[Stored entries]
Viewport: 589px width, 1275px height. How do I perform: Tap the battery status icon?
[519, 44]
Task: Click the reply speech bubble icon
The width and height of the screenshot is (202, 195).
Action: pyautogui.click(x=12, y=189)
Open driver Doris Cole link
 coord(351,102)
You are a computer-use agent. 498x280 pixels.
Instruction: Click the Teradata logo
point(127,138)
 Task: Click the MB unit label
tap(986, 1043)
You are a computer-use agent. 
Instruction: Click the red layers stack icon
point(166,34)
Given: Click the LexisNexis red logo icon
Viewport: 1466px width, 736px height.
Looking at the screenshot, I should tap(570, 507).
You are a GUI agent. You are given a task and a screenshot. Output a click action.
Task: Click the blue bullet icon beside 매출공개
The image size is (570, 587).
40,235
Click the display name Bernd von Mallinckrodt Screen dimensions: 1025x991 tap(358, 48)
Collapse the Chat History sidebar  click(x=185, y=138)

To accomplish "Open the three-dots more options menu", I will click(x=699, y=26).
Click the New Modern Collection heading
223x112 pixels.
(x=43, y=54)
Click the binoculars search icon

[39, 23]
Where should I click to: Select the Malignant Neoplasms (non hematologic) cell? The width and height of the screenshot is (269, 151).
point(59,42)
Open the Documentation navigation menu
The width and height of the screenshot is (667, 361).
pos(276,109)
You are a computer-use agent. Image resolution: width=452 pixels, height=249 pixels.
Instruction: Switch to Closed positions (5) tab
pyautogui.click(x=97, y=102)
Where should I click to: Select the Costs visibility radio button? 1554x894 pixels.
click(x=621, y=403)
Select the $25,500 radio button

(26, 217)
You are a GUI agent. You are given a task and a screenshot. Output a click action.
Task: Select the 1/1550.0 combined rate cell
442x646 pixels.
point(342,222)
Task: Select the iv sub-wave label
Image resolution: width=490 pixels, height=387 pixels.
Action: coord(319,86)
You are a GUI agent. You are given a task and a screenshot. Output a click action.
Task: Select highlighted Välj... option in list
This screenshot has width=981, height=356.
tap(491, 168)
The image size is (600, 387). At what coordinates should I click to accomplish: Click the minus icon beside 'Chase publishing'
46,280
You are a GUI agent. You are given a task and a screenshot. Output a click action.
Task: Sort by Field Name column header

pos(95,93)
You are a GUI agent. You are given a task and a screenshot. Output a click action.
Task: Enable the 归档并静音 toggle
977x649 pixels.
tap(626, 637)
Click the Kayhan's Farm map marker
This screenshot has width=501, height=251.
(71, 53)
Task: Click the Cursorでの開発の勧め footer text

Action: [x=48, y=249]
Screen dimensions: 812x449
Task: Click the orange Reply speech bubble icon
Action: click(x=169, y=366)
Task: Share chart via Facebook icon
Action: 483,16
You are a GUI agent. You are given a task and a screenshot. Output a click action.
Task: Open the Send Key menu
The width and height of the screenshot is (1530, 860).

§ What you are asked to do:
Without omission, return all of the records exactly as given.

§ Answer to the problem:
Viewport: 589px width, 1275px height. How do I perform: Tap the battery status icon?
[519, 44]
Task: Click the reply speech bubble icon
The width and height of the screenshot is (202, 195).
Action: pyautogui.click(x=12, y=189)
Open driver Doris Cole link
 coord(351,102)
You are a computer-use agent. 498x280 pixels.
Instruction: Click the Teradata logo
point(127,138)
 Task: Click the MB unit label
tap(986, 1043)
You are a computer-use agent. 
Instruction: Click the red layers stack icon
point(166,34)
Given: Click the LexisNexis red logo icon
Viewport: 1466px width, 736px height.
Looking at the screenshot, I should tap(570, 507).
You are a GUI agent. You are given a task and a screenshot. Output a click action.
Task: Click the blue bullet icon beside 매출공개
The image size is (570, 587).
40,235
Click the display name Bernd von Mallinckrodt Screen dimensions: 1025x991 tap(358, 48)
Collapse the Chat History sidebar  click(x=185, y=138)

To accomplish "Open the three-dots more options menu", I will click(x=699, y=26).
Click the New Modern Collection heading
223x112 pixels.
(x=43, y=54)
Click the binoculars search icon

[39, 23]
Where should I click to: Select the Malignant Neoplasms (non hematologic) cell? The width and height of the screenshot is (269, 151).
point(59,42)
Open the Documentation navigation menu
The width and height of the screenshot is (667, 361).
pos(276,109)
You are a computer-use agent. Image resolution: width=452 pixels, height=249 pixels.
Instruction: Switch to Closed positions (5) tab
pyautogui.click(x=97, y=102)
Where should I click to: Select the Costs visibility radio button? 1554x894 pixels.
click(x=621, y=403)
Select the $25,500 radio button

(26, 217)
You are a GUI agent. You are given a task and a screenshot. Output a click action.
Task: Select the 1/1550.0 combined rate cell
442x646 pixels.
point(342,222)
Task: Select the iv sub-wave label
Image resolution: width=490 pixels, height=387 pixels.
Action: coord(319,86)
You are a GUI agent. You are given a task and a screenshot. Output a click action.
Task: Select highlighted Välj... option in list
This screenshot has width=981, height=356.
tap(491, 168)
The image size is (600, 387). At what coordinates should I click to accomplish: Click the minus icon beside 'Chase publishing'
46,280
You are a GUI agent. You are given a task and a screenshot. Output a click action.
Task: Sort by Field Name column header

pos(95,93)
You are a GUI agent. You are given a task and a screenshot. Output a click action.
Task: Enable the 归档并静音 toggle
977x649 pixels.
tap(626, 637)
Click the Kayhan's Farm map marker
This screenshot has width=501, height=251.
(71, 53)
Task: Click the Cursorでの開発の勧め footer text

Action: [x=48, y=249]
Screen dimensions: 812x449
Task: Click the orange Reply speech bubble icon
Action: click(x=169, y=366)
Task: Share chart via Facebook icon
Action: 483,16
You are a GUI agent. You are given a task and a screenshot. Output a click action.
Task: Open the Send Key menu
The width and height of the screenshot is (1530, 860).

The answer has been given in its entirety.